Impersonation may also take place without actual access to the victim’s account. For example, a perpetrator may create a Facebook account with the name of the victim (since there are plenty of people in the world with the same name, this doesn’t set off any flags for Facebook or other social networking sites). The perpetrator then grabs pictures and other material from the victim’s actual site in order to masquerade as the victim. The offender then establishes relationships with the victim’s actual friends, perhaps sending messages to them that their old account has been hacked. Once the false account has been populated with the victim’s friends, the offender is ready to wreak havoc in a variety of ways, offending friends, burning bridges, or otherwise putting on a public performance intended to embarrass and damage the victim.

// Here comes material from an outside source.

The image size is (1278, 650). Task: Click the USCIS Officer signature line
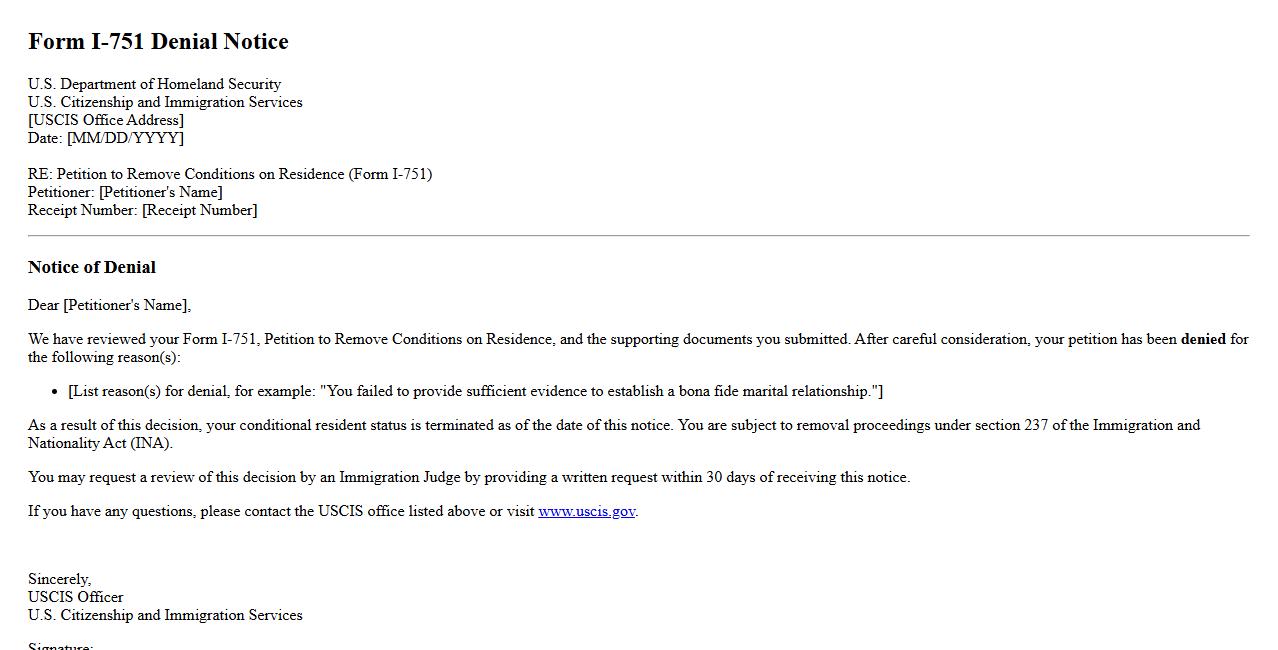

Warning wars. In many systems, when a user reports another user for inappropriate behaviors, the first response of system administrators is to suspend the accused account while they check into the allegations. When no misbehavior is discovered, the account is restored. In some environments, such as gaming, a perpetrator can repeatedly accuse the victim of inappropriate behavior, causing the victim’s account to be regularly suspended. Even though account privileges are eventually restored and no tangible damage may come to the victim, the result is an intrusive, disruptive, and potentially time consuming cost incurred by the victim with essentially no cost to the offender.

Group intimidation. A group of perpetrators band together to gang up on a victim. Many of the strategies of group intimidation look similar to individual cyberbullying behaviors, but the scale grows, and responding becomes proportionally more difficult.

Proxy bullying. This form of cyberbullying utilizes all of the previously discussed forms of cyberbullying, but is different in that it seeks to get someone else to do the perpetrator’s dirty work. If an account is hacked, for example, the perpetrator may enter into a number of forums and begin to post offensive comments that bring the wrath of an entire community down upon the victim. In some cases, the perpetrator may actually post correct contact information for the victim and invite others to act out against the victim. In some of the most extreme examples I’ve seen, perpetrators have posed online as the victim, and then entered into relationships with predators or other sexual deviants and then set up a rendezvous for the online predator to meet the victim, providing actual home address or other contact information. It goes without saying that this form of acting out can be extremely dangerous and goes well beyond the digital equivalent of a playground black eye.